In an office devoid of decoration or personal effects, Hypponen bent over his laptop and scrolled through 2,000 pages of SoBig.F virus code, calling out orders to a team of young Europeans down the hall. Beside him, a forgotten cup of black coffee grew cold. Outside, unnoticed, a precious Nordic summer day rose, shimmered, and began to fade.
To a first-time visitor, everything in Helsinki seems to work just as it should. The airport is spotless and hassle-free; the taxis are new Mercedeses, whose drivers hold forth with the erudition of college professors; the streets are clean-swept and uncrowded, the buildings a cheery mix of wedding-cake Art Nouveau and soaring modernism. A liberal spirit prevails: Finland's wildly popular president, Tarja Halonen, was a single woman upon her election, in February 2000, and only afterward married her steady beau. And everywhere in this old seaport is the happy hum of new money, thanks to Nokia, the onetime maker of rubber boots whose mobile phones spawned an industry and made Helsinki one of the European Union's fastest-growing cities.
No surprise, then, that the boom in I.T.-information technology-has fostered a plucky start-up here to guard that information from hackers and virus writers. F-Secure-the name means nothing, but to its founders sounded "cool"-went public in November 1999 during the dot-com wave and saw its stock soar more than a thousand percent, briefly making its young C.E.O., Risto Siilasmaa, the richest man in Finland, to his utter mortification. (Finns are different.) The stock is back where it started, but the company is profitable, in large part because of its crack anti-virus team.

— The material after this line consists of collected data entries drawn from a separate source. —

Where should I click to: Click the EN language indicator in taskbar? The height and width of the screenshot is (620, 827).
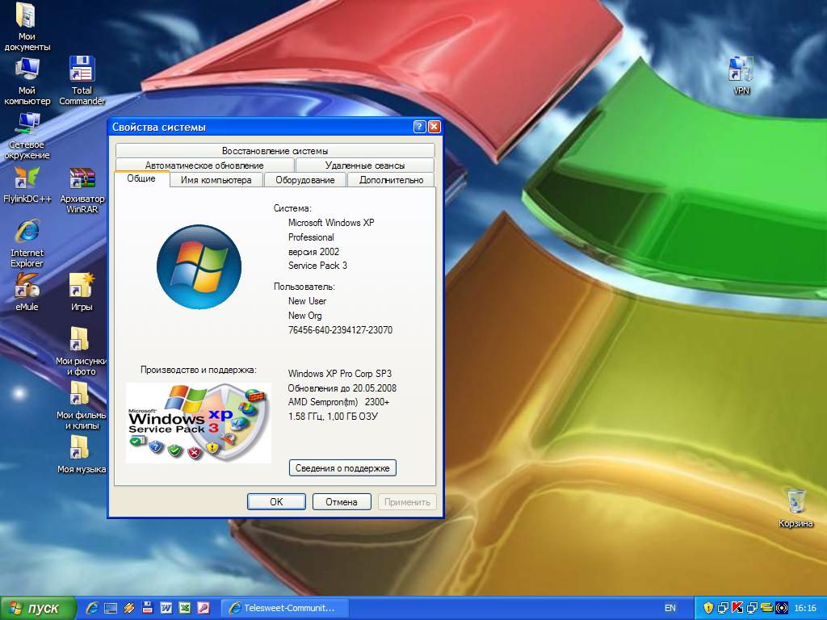pyautogui.click(x=670, y=608)
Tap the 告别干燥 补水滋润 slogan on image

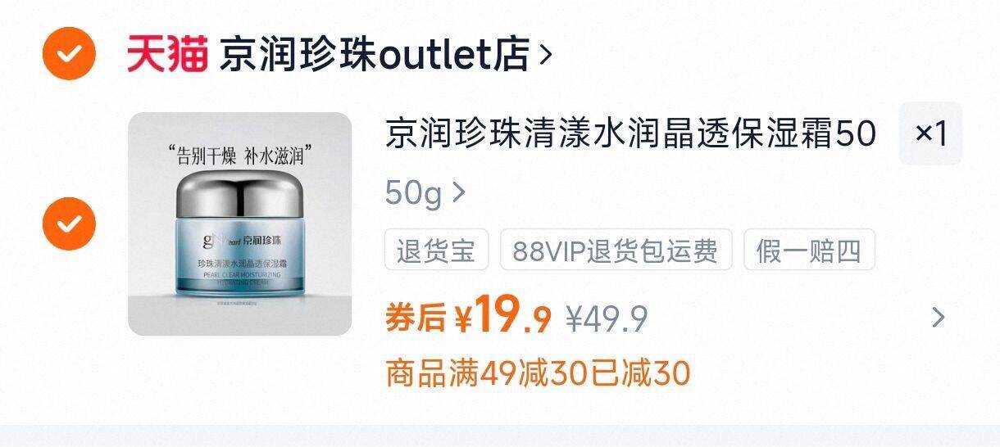241,154
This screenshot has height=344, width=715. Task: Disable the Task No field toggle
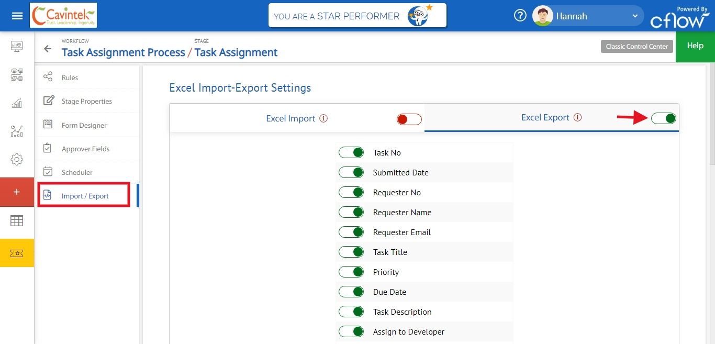coord(351,152)
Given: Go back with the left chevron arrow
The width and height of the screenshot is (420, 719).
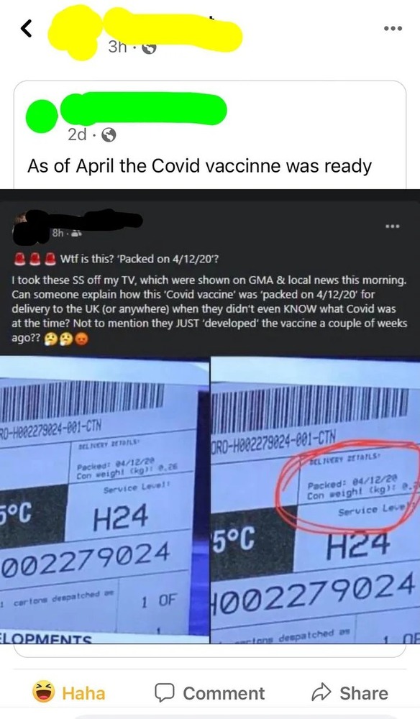Looking at the screenshot, I should (27, 29).

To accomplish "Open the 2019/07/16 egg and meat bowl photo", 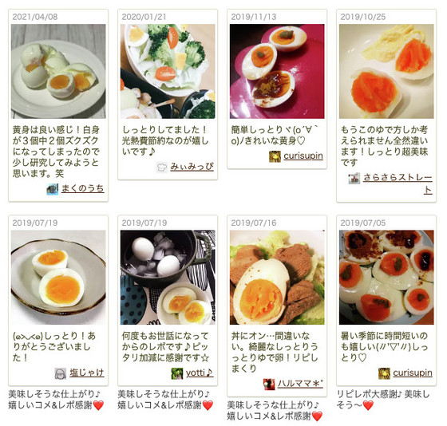I will pyautogui.click(x=277, y=278).
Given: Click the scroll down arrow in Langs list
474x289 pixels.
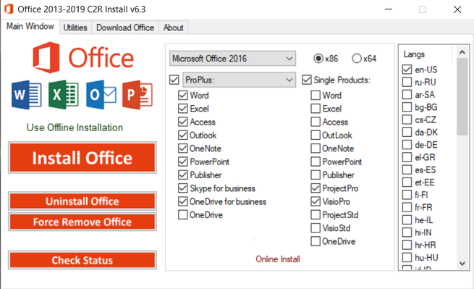Looking at the screenshot, I should click(462, 263).
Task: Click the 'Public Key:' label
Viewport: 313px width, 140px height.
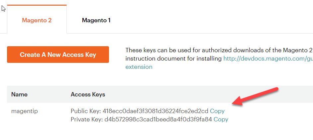Action: click(86, 111)
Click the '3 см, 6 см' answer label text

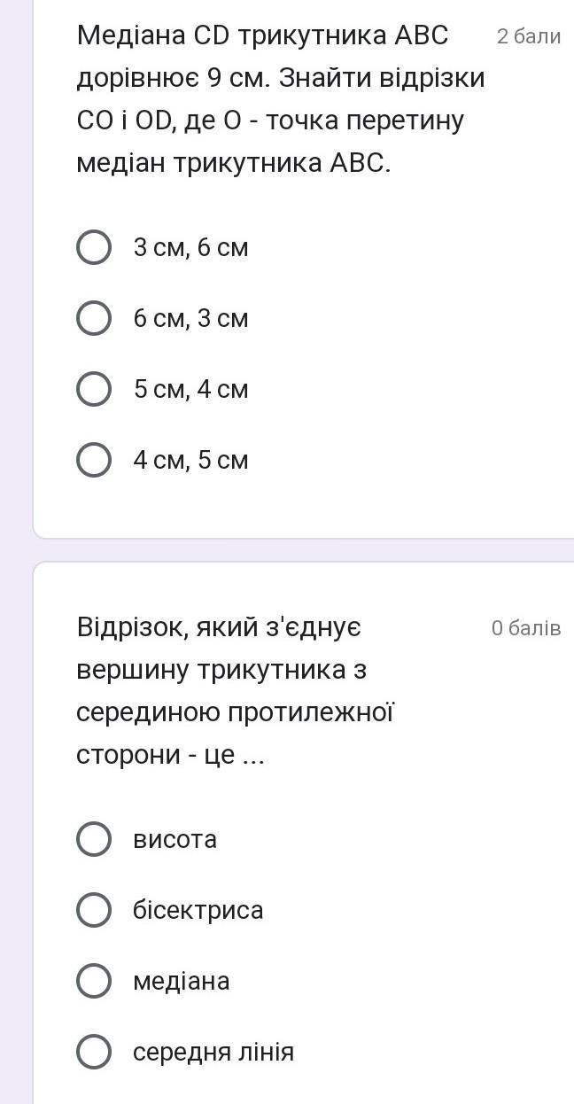tap(190, 248)
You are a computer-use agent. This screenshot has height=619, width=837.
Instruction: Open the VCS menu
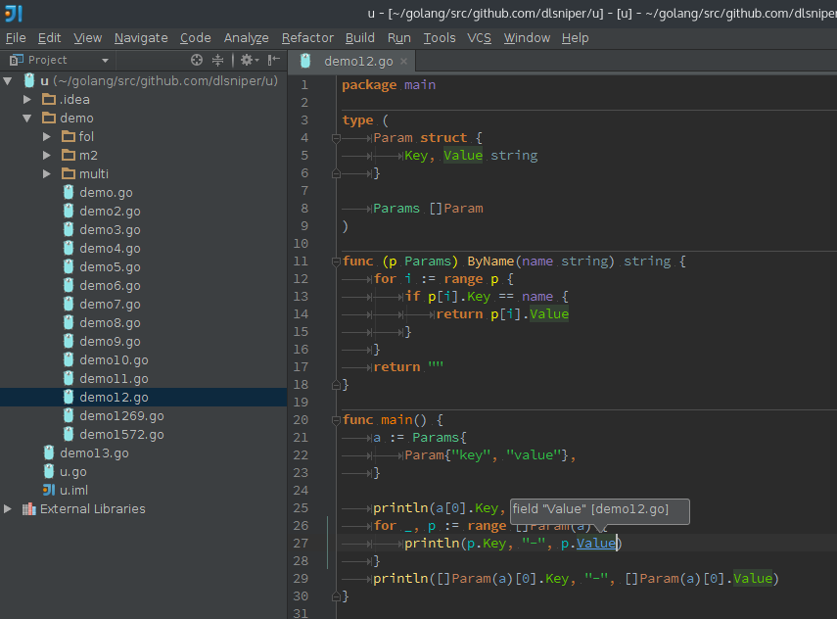tap(479, 38)
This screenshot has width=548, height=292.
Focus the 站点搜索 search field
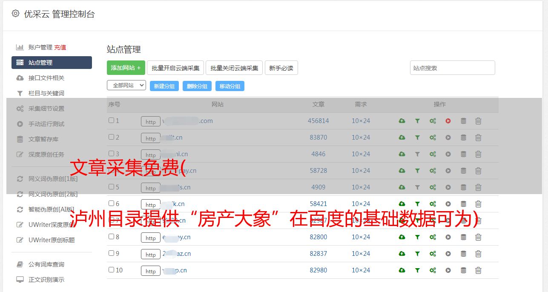tap(452, 68)
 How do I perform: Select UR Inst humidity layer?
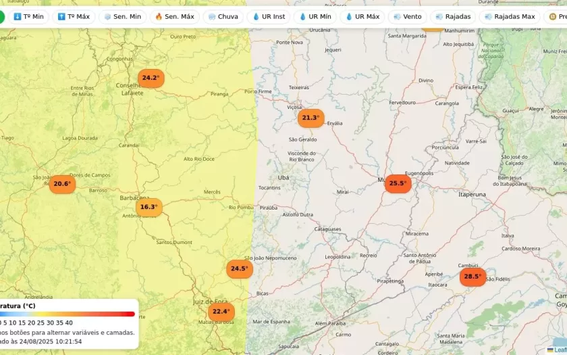click(x=269, y=17)
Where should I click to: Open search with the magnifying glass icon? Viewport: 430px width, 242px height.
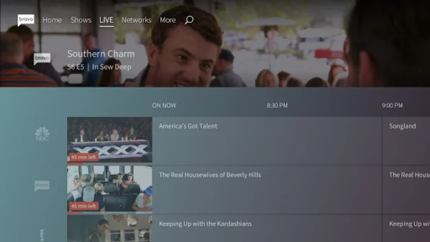point(189,20)
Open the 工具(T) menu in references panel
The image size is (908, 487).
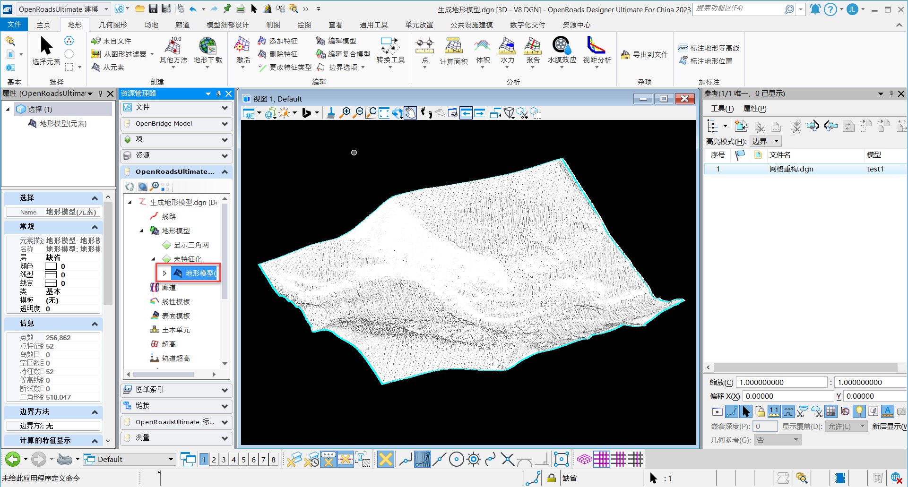(722, 109)
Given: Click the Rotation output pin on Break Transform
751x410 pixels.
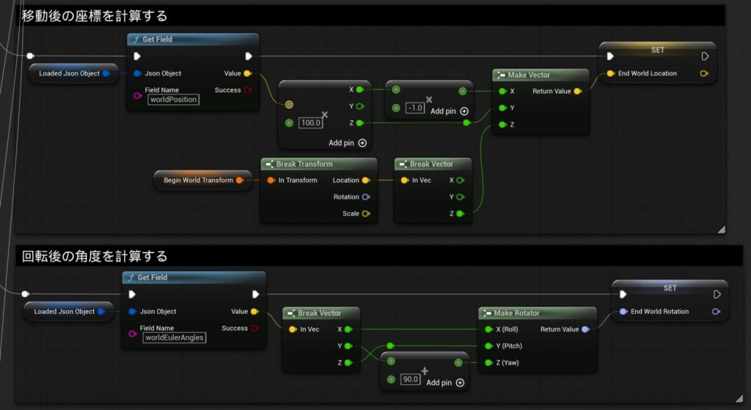Looking at the screenshot, I should [366, 197].
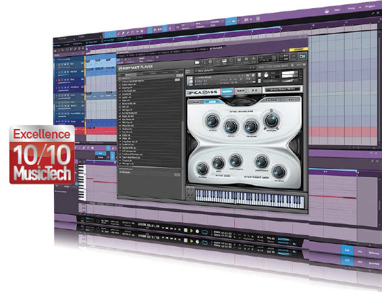Switch to the ARP tab in Pica Bass
The width and height of the screenshot is (382, 308).
click(241, 91)
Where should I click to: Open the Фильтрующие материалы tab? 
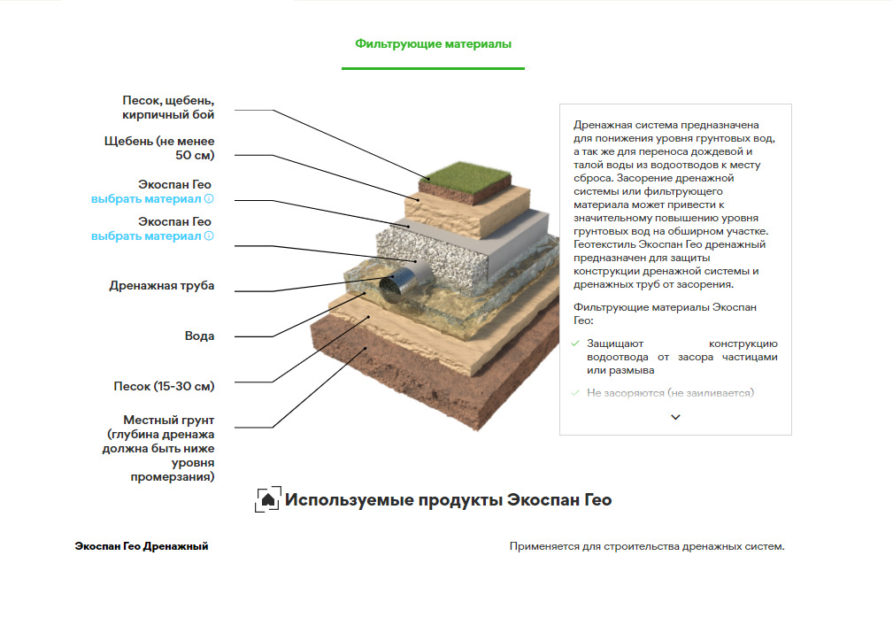pyautogui.click(x=433, y=43)
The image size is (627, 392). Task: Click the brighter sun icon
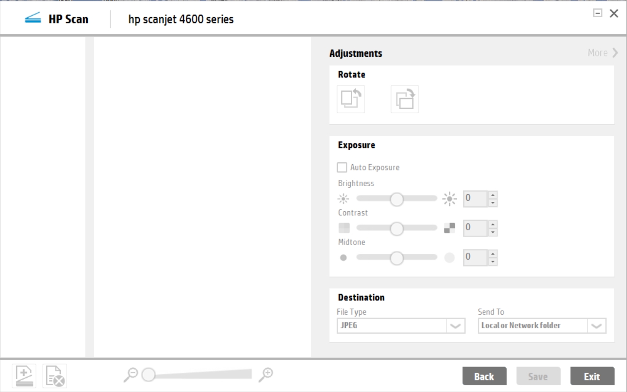pyautogui.click(x=449, y=199)
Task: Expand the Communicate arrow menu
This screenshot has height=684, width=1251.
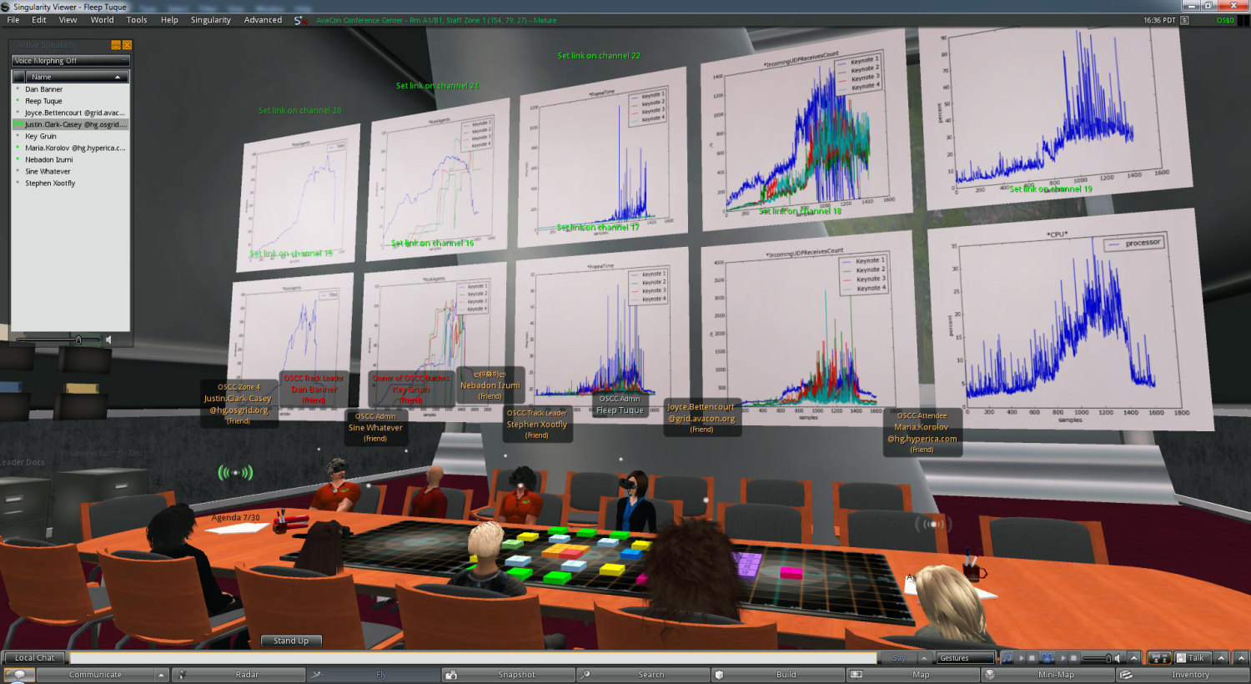Action: click(x=161, y=675)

Siilasmaa and the corporate brass enjoy harbor views from the modernist glass boxes where F-Secure has its headquarters, in an industrial area at the western end of Helsinki. Hypponen and his young programmers look out the back from bare, unlit offices onto a dreary street, but none seems to mind: their eyes are glued to their computer screens. Some 600 viruses hit the Internet each month-more than 80,000 have plagued it to date-and Hypponen's team has to deal with most of them, posting fixes online twice a day to the far-flung corporate clients of F-Secure's anti-virus program. The pressure, especially when a Level One virus hits, is intense.
"This year, 2003, was the worst in virus history," says Hypponen, whose good looks, easygoing charm, and perfect command of American jargon make him stand out in your average gathering of European computer wonks. In that terrible year, he says, one month was the worst: "The whole of August was just a nightmare."